**EXERCISE**. Below are records; print only the lines from the line containing "You are a computer-use" to the end, both included, reproduced exactly and without the pictures.

*** Block opens ***

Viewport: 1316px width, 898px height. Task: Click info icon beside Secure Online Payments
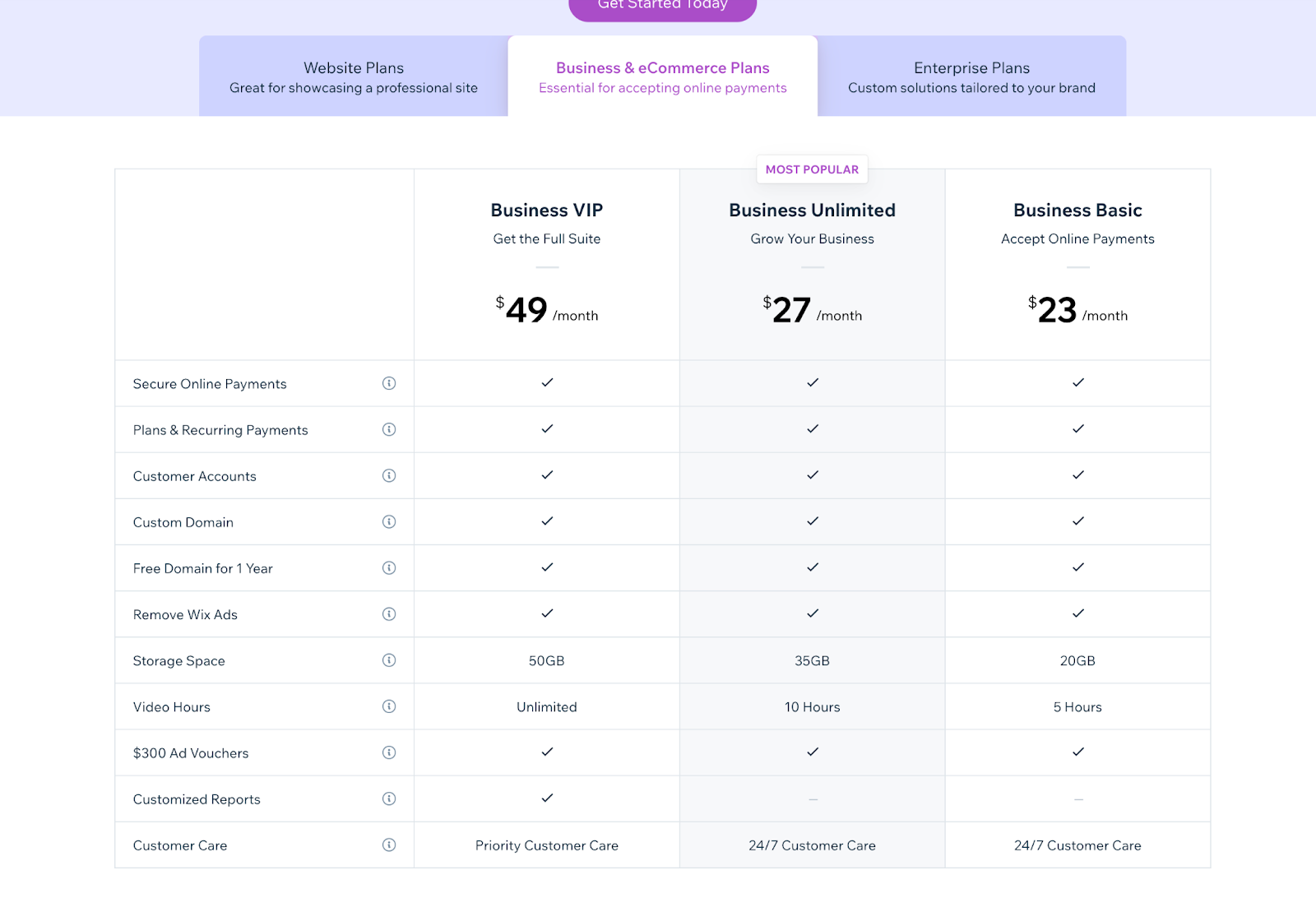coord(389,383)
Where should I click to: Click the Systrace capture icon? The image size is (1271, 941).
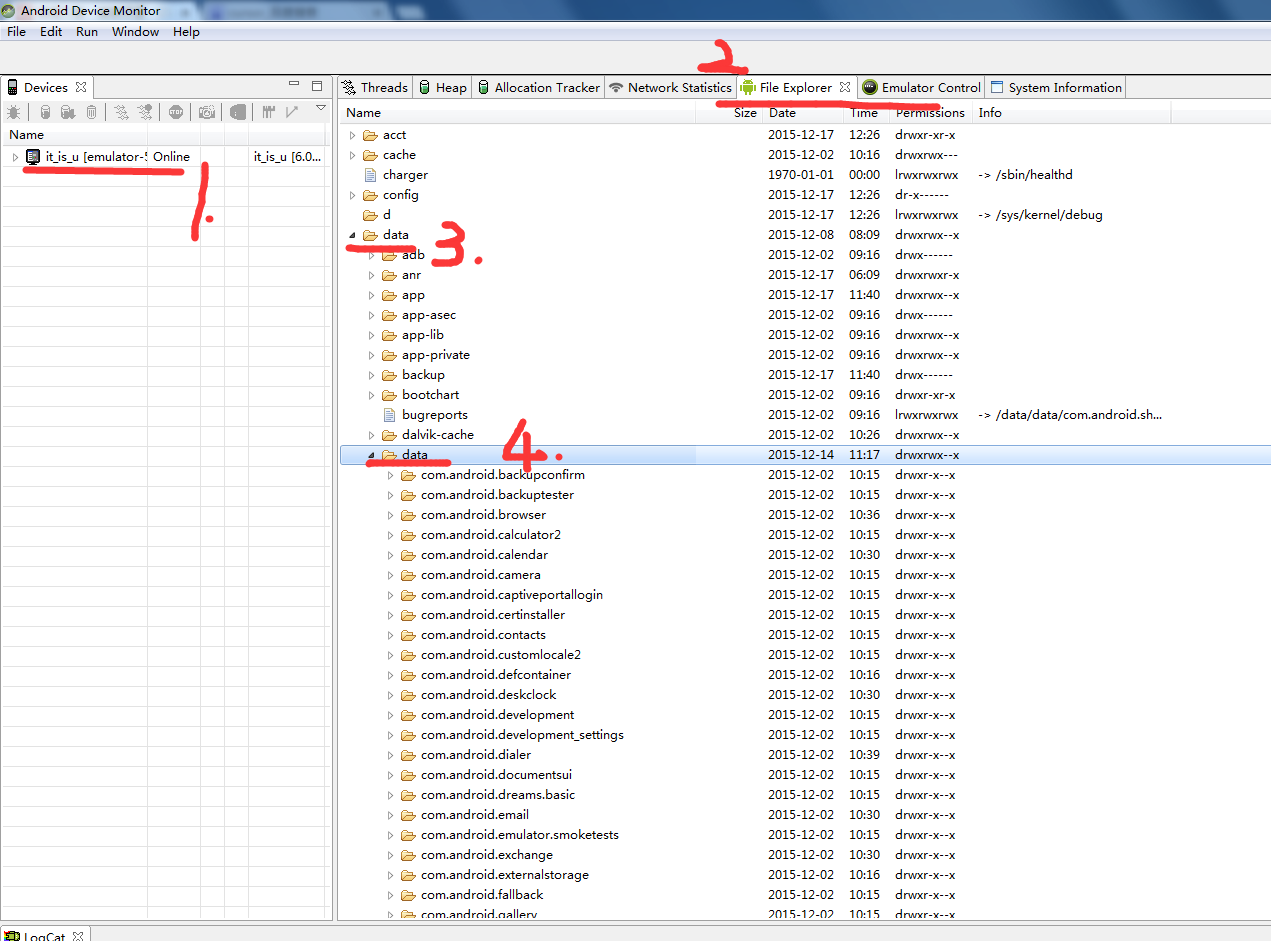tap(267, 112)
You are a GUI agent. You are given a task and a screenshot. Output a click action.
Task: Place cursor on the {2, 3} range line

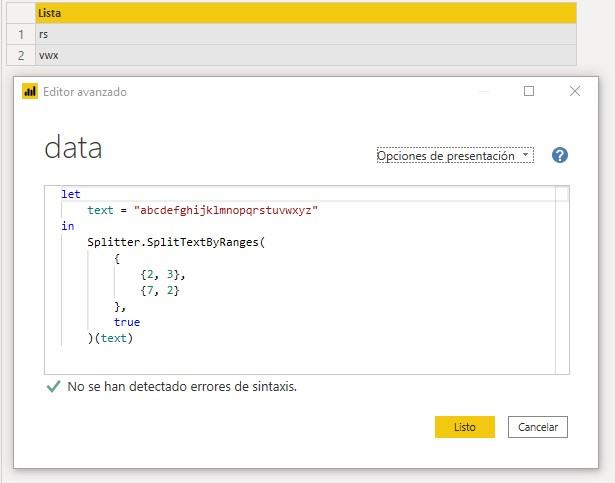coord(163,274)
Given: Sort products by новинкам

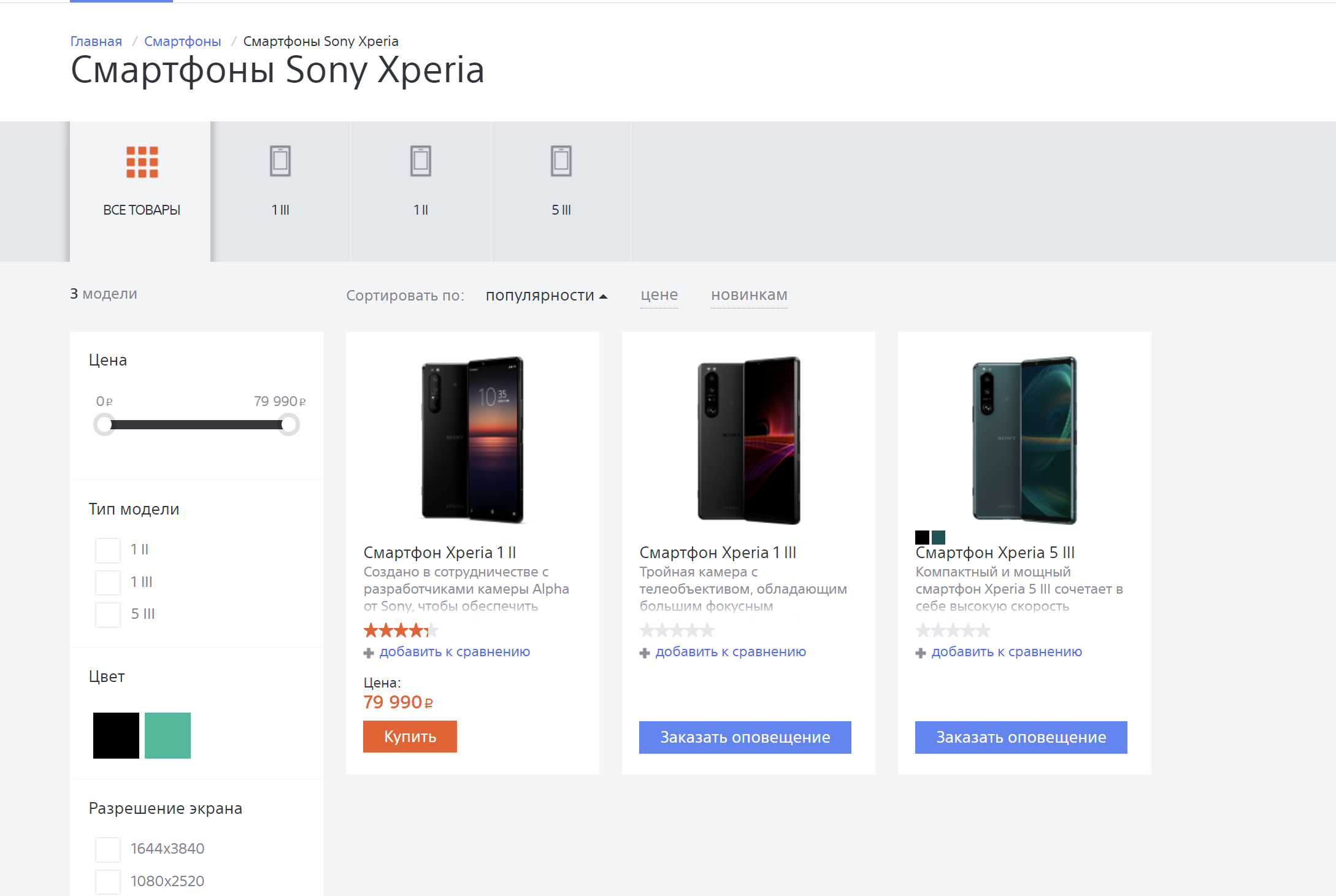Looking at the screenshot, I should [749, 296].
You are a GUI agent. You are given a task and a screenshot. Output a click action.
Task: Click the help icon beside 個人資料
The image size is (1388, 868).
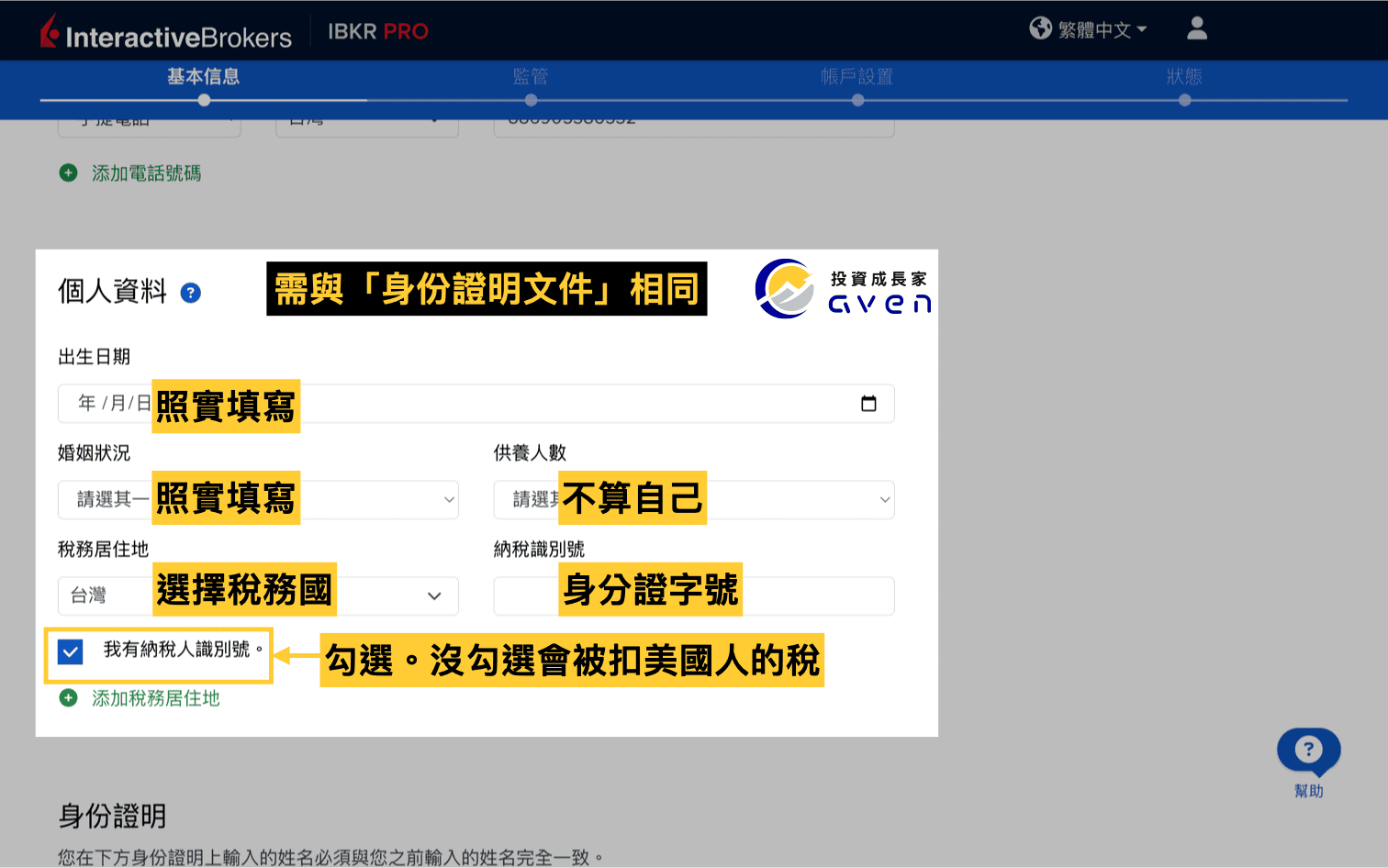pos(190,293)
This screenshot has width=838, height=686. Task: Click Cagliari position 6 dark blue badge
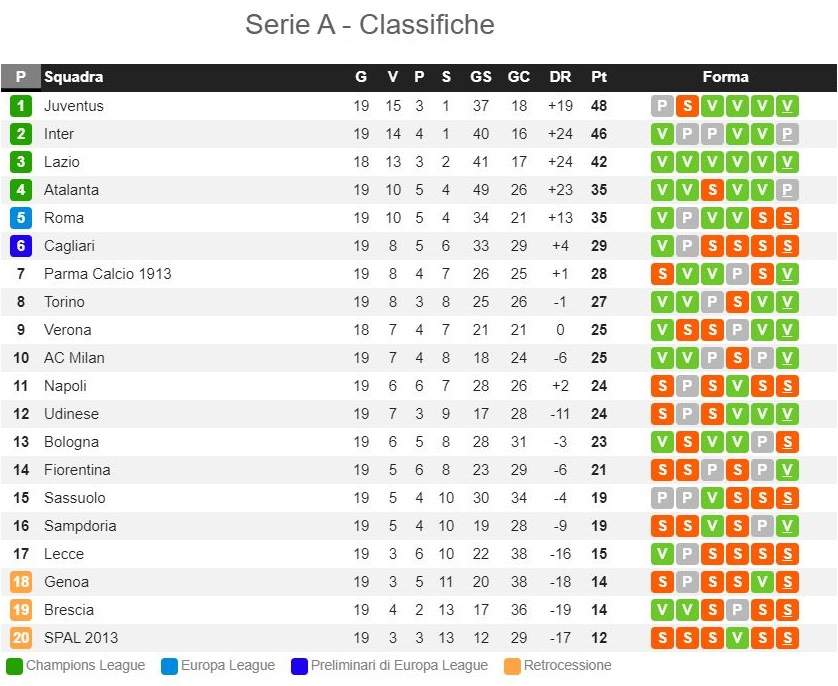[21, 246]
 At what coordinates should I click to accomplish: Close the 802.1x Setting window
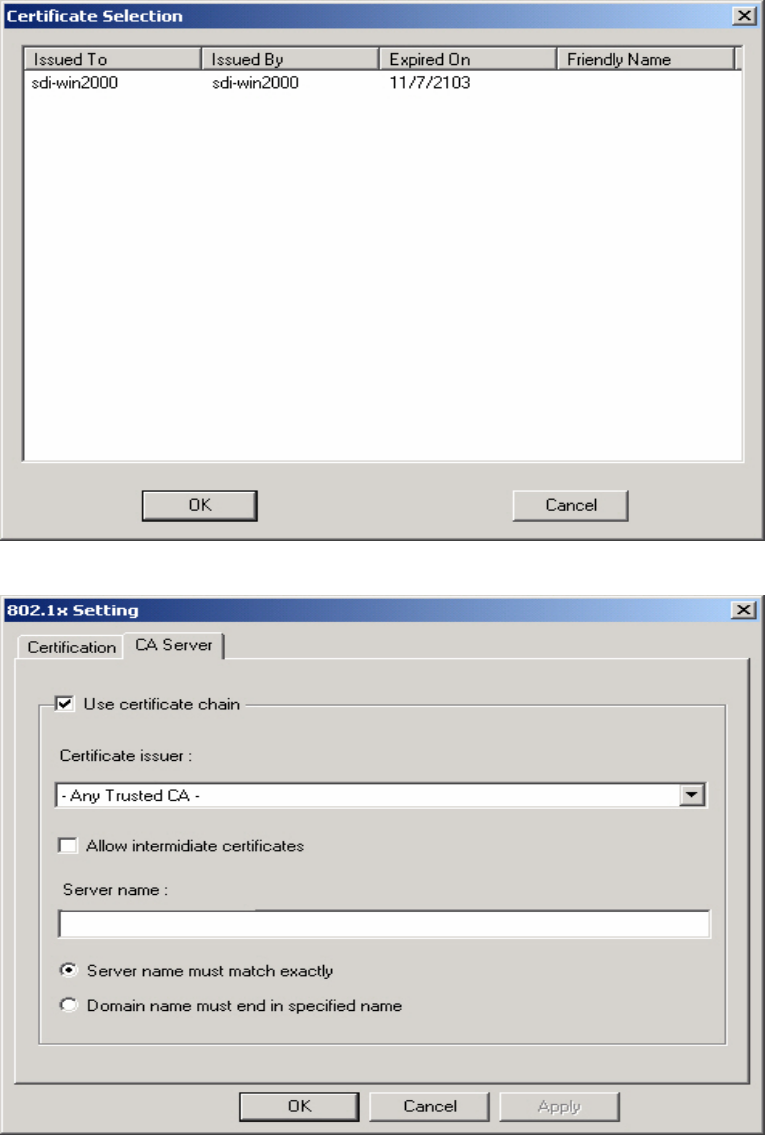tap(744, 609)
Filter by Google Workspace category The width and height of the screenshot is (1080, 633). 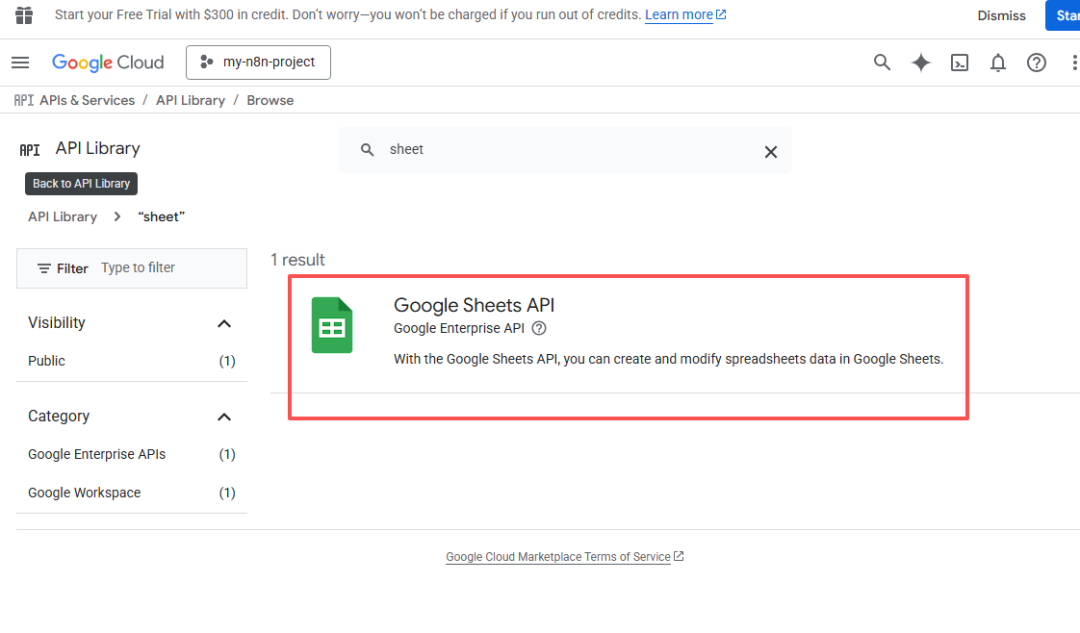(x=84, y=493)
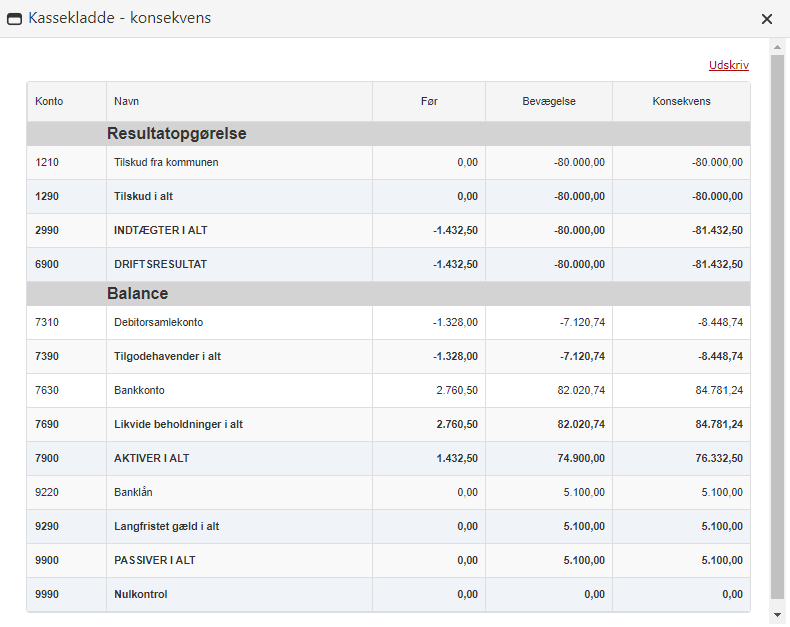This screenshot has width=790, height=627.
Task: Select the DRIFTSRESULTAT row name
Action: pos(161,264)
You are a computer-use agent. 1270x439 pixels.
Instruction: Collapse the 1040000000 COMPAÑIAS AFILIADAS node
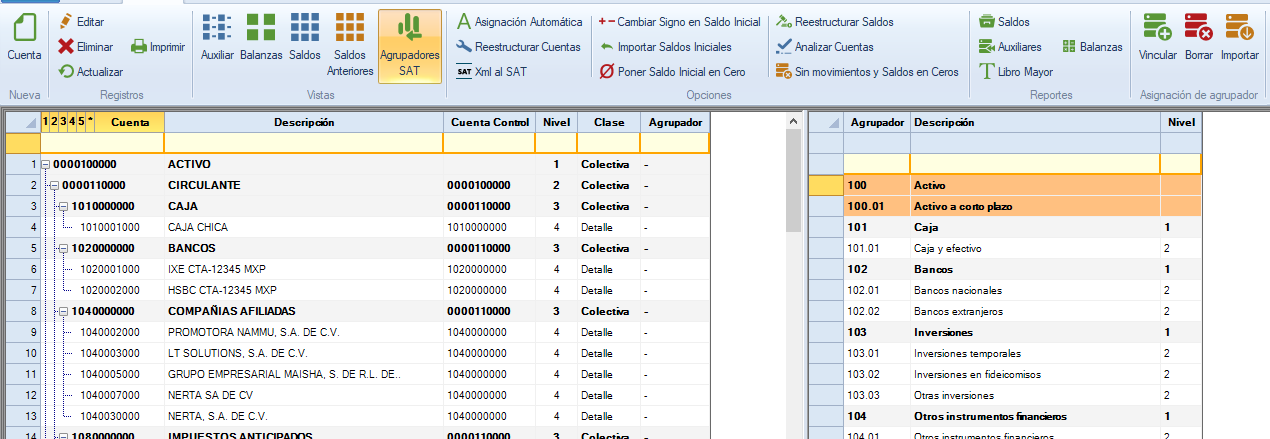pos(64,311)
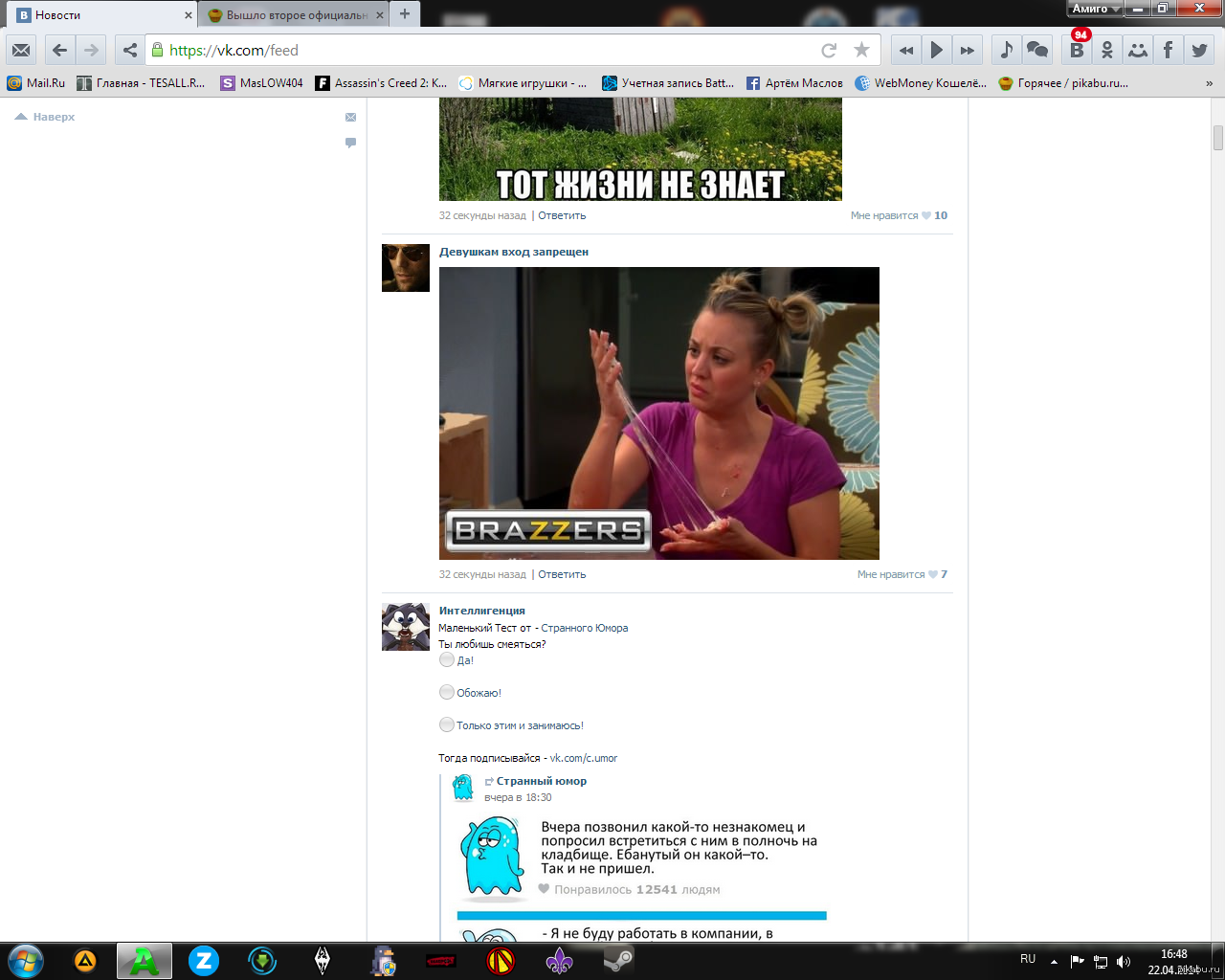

*** Block closes ***

**ANSWER TO THE EXERCISE**.
You are a computer-use agent. 1270x439 pixels.
Instruction: Collapse the 1040000000 COMPAÑIAS AFILIADAS node
pos(64,311)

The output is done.